In 1971, the rock group The Who released the antiwar anthem ``Won't Get Fooled Again.'' To us, its lyrics invoked a feeling that we must never again stand by quietly while those ignorant of and casual about war lead us into another one and then mismanage the conduct of it.
He further stated:
Never again, we thought, would our military's senior leaders remain silent as American troops were marched off to an ill-considered engagement. It's 35 years later, and the judgment is in: The Who had it wrong. We have been fooled again.
We were fooled to go into Iraq.
I am with you. I know Mr. Obama came out against the Iraq war--and I want to thank him for doing that--when he was a Senator, but you are right, it is not the administration we are talking about today. It is the role of Congress and our lack of fulfilling our constitutional duty.
One last point, very quickly--four weeks ago, I went to Walter Reed hospital.
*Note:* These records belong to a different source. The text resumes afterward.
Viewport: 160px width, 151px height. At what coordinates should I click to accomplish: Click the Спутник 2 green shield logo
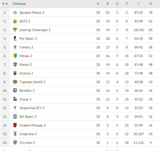tap(15, 143)
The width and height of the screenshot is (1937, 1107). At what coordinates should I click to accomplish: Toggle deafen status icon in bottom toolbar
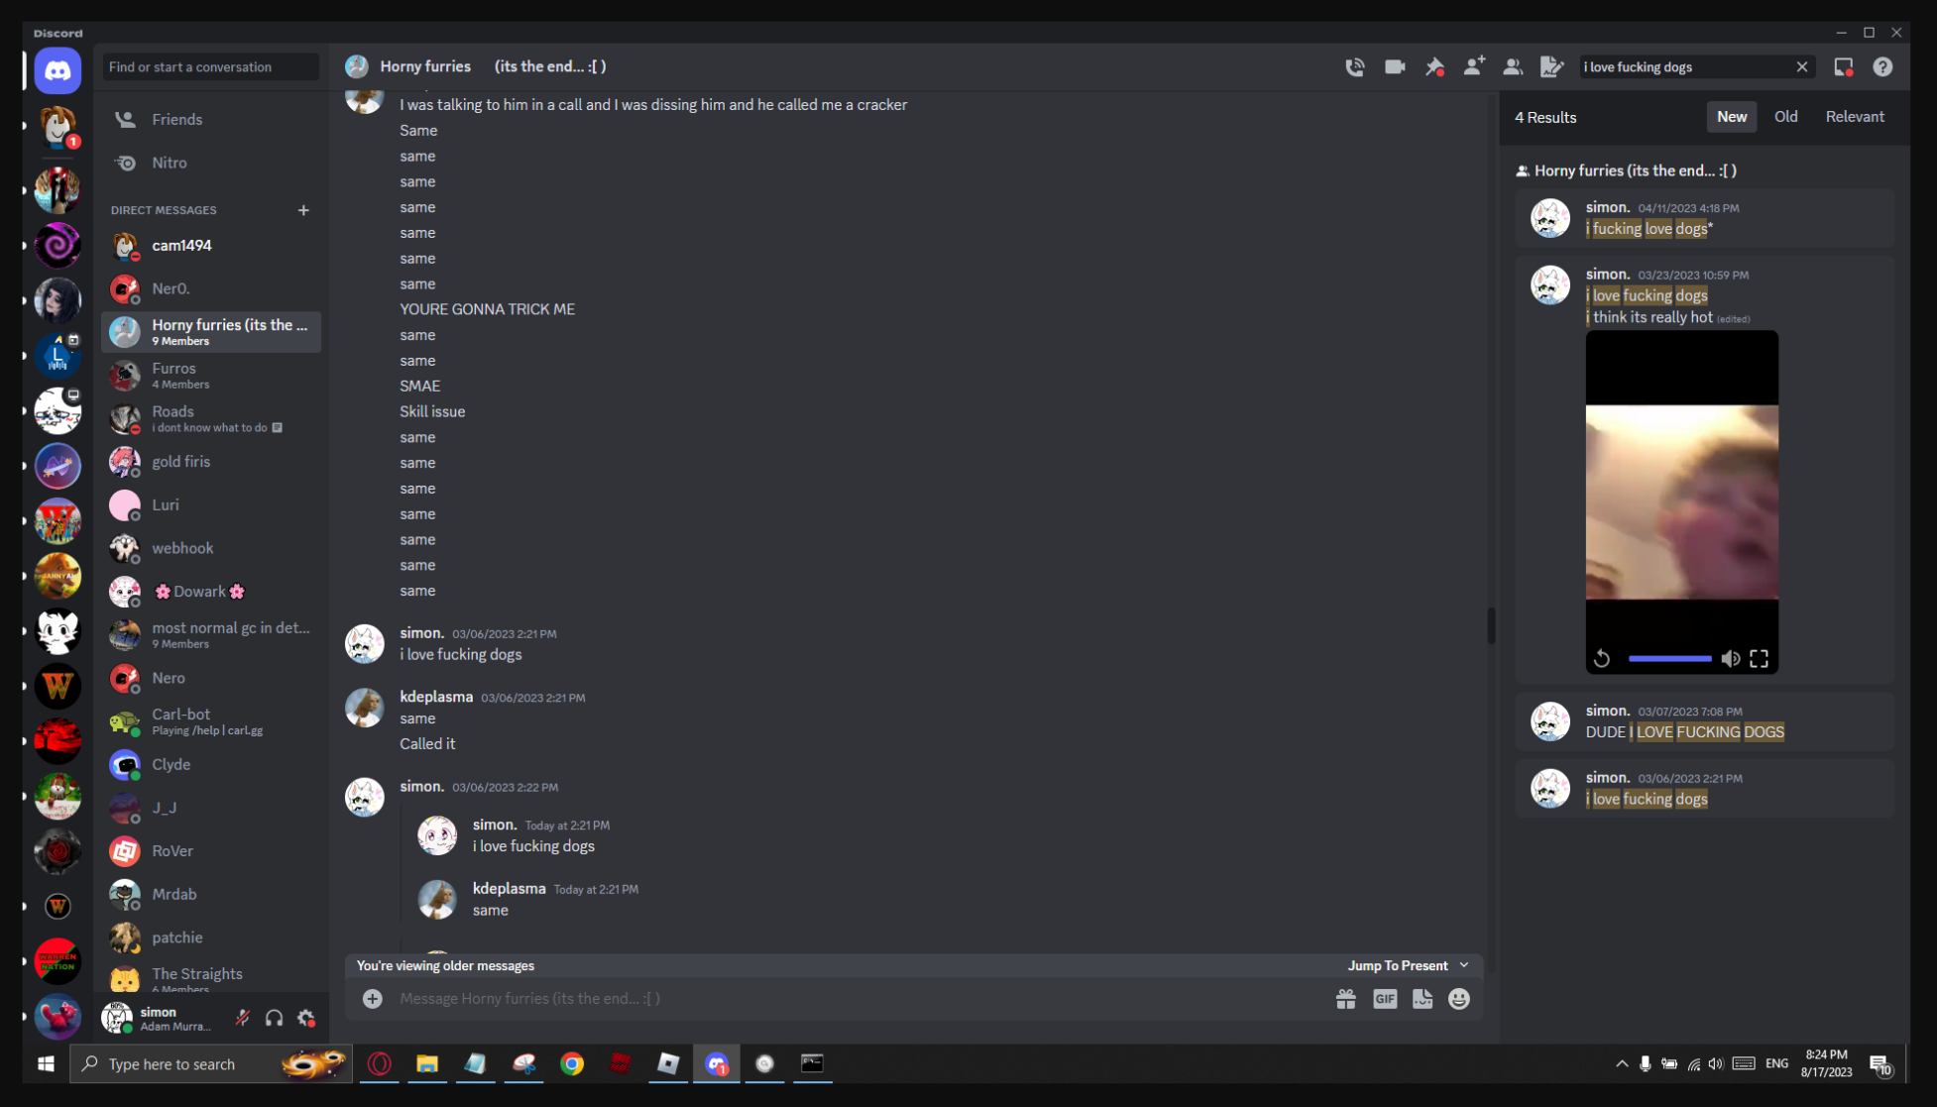coord(274,1018)
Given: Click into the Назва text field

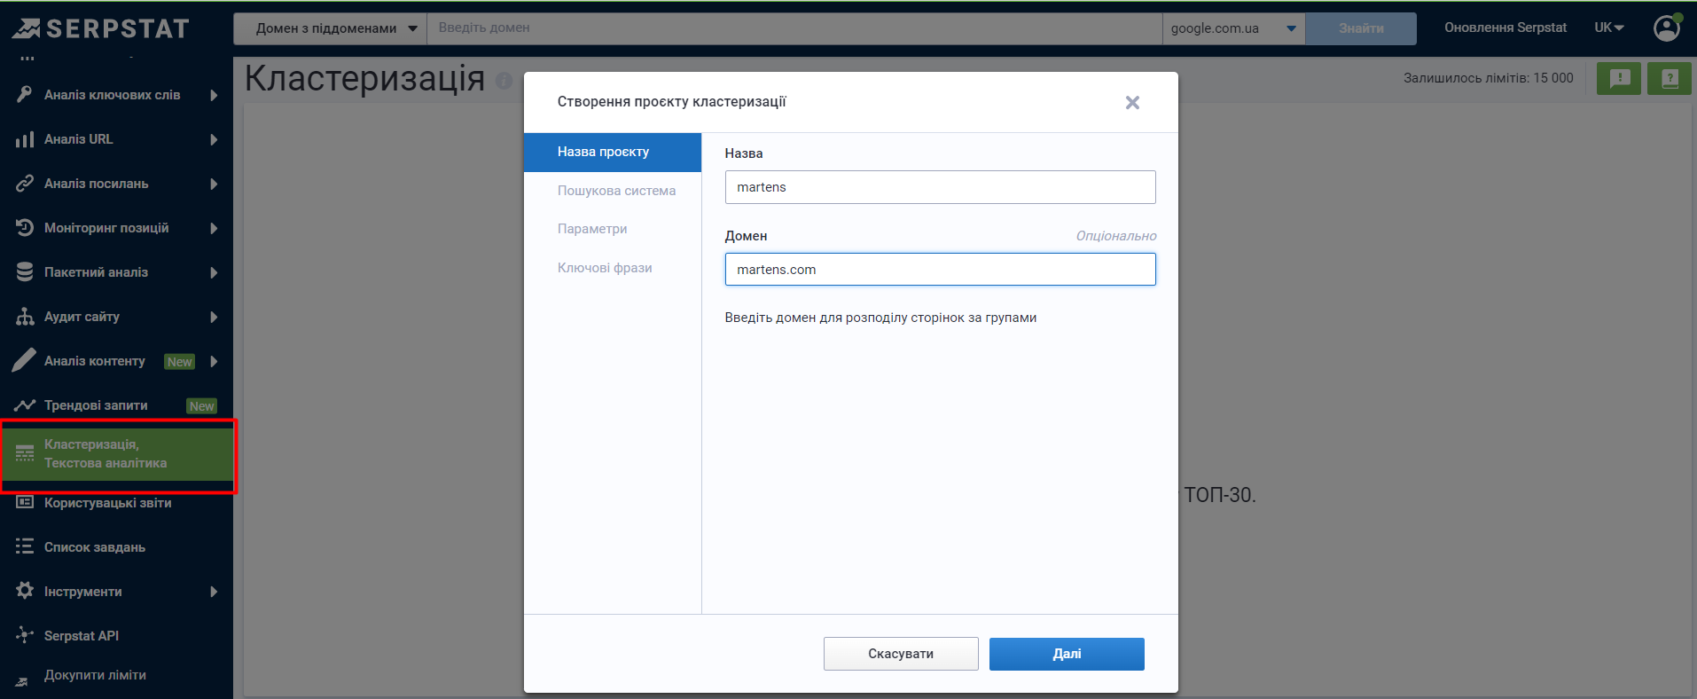Looking at the screenshot, I should pos(940,187).
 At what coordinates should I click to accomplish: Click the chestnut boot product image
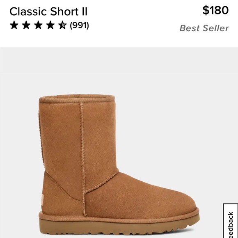click(x=119, y=165)
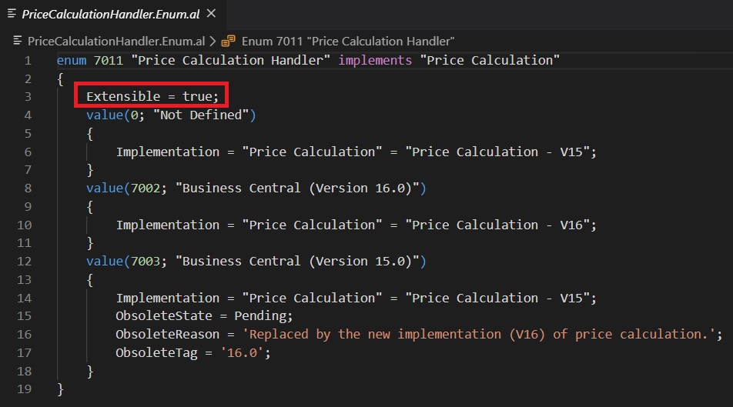The height and width of the screenshot is (407, 733).
Task: Open breadcrumb item Enum 7011 "Price Calculation Handler"
Action: pos(347,40)
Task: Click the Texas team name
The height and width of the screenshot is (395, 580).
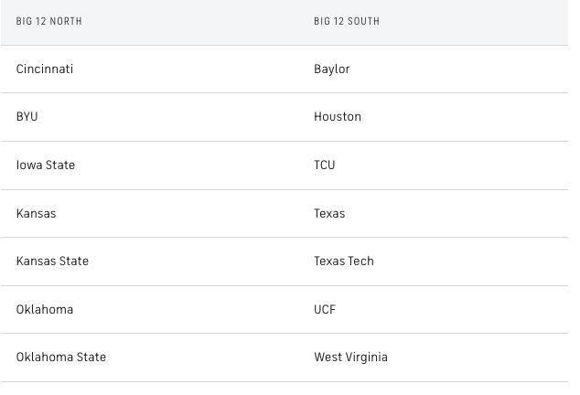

I was told that two marines from Camp Lejeune in my district had been severely wounded, so I went to Walter Reed hospital.
As I go into the area where they teach them how to walk without legs, on prosthesis--they teach them how to use the artificial limbs to pick up a spoon--I met three Army guys from Fort Bragg, which is not in my district, but in North Carolina. All three had lost one leg each, each one of them.
Then, Mr. McGovern, when I went over to meet the young marine from Camp Lejeune, 23 years of age, and he is on what they call an exercise mat about 3 feet off the floor--he has lost both legs and an arm. I never will forget his father's eyes.
They were the saddest eyes I have ever seen on a man in my life. I saw pain. I saw worry. Here is his son, both legs gone and one arm gone, 23 years of age.
The second marine that I saw from Camp Lejeune had lost both legs by stepping on a 40-pound IED in Afghanistan.
The more that we have troops in Iraq, the longer they stay, there will be someone killed or wounded before it is over.
That is why your resolution--that is why it is necessary for my party, the Republican Party, to stop being the war party and being the party that wants to defend the Constitution. My party needs to allow us to have this debate that you have introduced.
As I leave, I want to thank you for giving me a little bit of this time today. I want to thank you for your friendship. I want to thank you for what you do for America. I want to thank you for what you do for our military. I want to thank you for what you are trying to do for the House of Representatives to say we have an obligation.
No kid should ever die again if the Congress is not willing to follow the Constitution and demand a declaration of war and have that debate and that vote, so I thank you so much for giving me this time, and may God continue to bless our men and women in uniform.